Barry Morentz

Suzanne Moore

Suzanne taught the following workshops at Legacies III:
Page Dazzle: Patent Leaf Gilding
In the Glow of Gouache

Born to a family of gifted inventor-engineers, raised in post-Sputnik middle America, with aptitudes in math and science, Suzanne was channeled into those fields at an early age, making her way into the world of art-making at 20-something. She earned a BFA in Printmaking and Drawing in 1973. Suzanne is a lettering artist, painter, and printmaker whose eclectic interests meld in the diversity of her artists’ books. She weaves word and painted image with form, content and structure into spaces which invite the reader to engage, examine and inquire. Her books blend abstract and representational imagery, rich color and surface treatments with textual content and contemporary lettering to create work that obscures the line between word and image, legibility and abstraction. Suzanne’s work is exhibited widely, and her books have been acquired for private and public collections in the U.S. and Europe.

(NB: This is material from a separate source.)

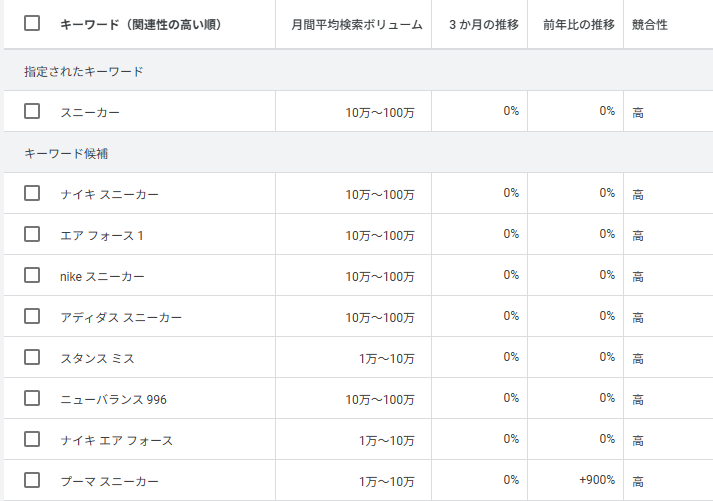Toggle checkbox for エア フォース 1
713x501 pixels.
(x=32, y=234)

Among them are the Pierpont Morgan Library, The Library of Congress and the rare book collections of Smith College, Wellesley College, Harvard University, Yale, Princeton, Bowdoin College, and the University of Washington. She speaks and teaches in the US and abroad on contemporary manuscript book design, conceptual ideas in book design, and on the painting and collage techniques.

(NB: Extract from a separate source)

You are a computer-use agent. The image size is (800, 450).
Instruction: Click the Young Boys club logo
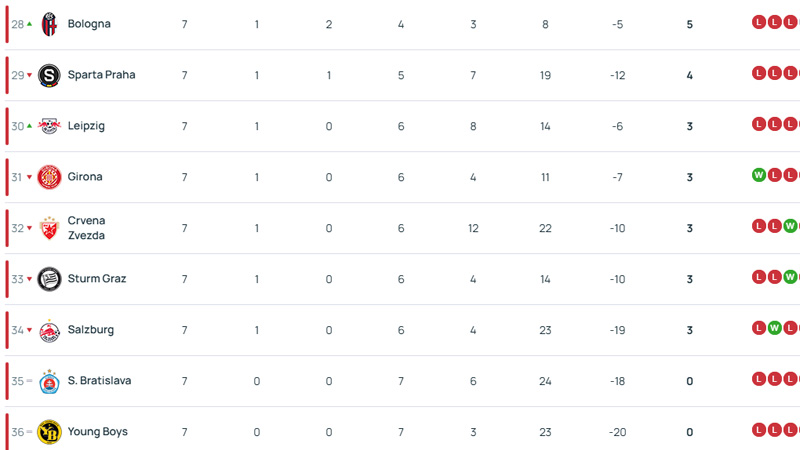pos(49,432)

She is one of three Americans on the team who created contemporary interpretive illuminations (2001-2011) for the St. John’s Bible, the Wales-based project lead by Donald Jackson. Commissioned by the Abbey at St. John’s University in Collegeville, Minnesota, this is the first hand written and illuminated Bible created in 500 years.

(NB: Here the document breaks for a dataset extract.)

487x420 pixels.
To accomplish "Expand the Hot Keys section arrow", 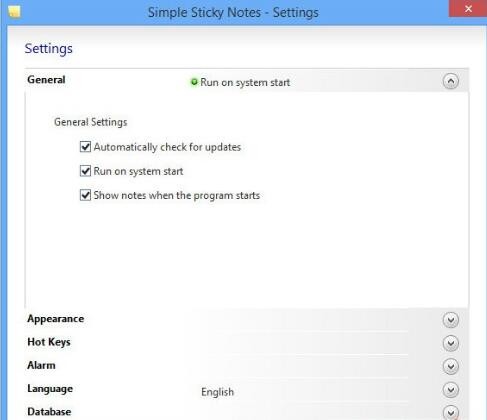I will [x=451, y=343].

Suzanne’s book work has included a pair of large-format manuscript books with monotype imagery presenting Bob Dylan song lyrics, and interpretations of the Holst “Planets” Suite and Emily Dickinson’s poetry. Following two commissioned manuscripts, she completed an edition of books on the concept, the tumultuous history and the mystery of Zero and the Void. Recently, she was commissioned to create a large-format manuscript about Scheherazade: the music, the ballet, artists’ collaboration, and the story of Scheherazade. Extensive research led her to examine various concepts: the idea of “the other” in Orientalist thinking, as we consider our relationship to the Middle East, historically and in more recent history, what it means to be at the greatest disadvantage and conjure creative gifts to save lives and create love. Suzanne and her husband recently moved their home and studios (during Covid-crazy-times) to Tucson, Arizona.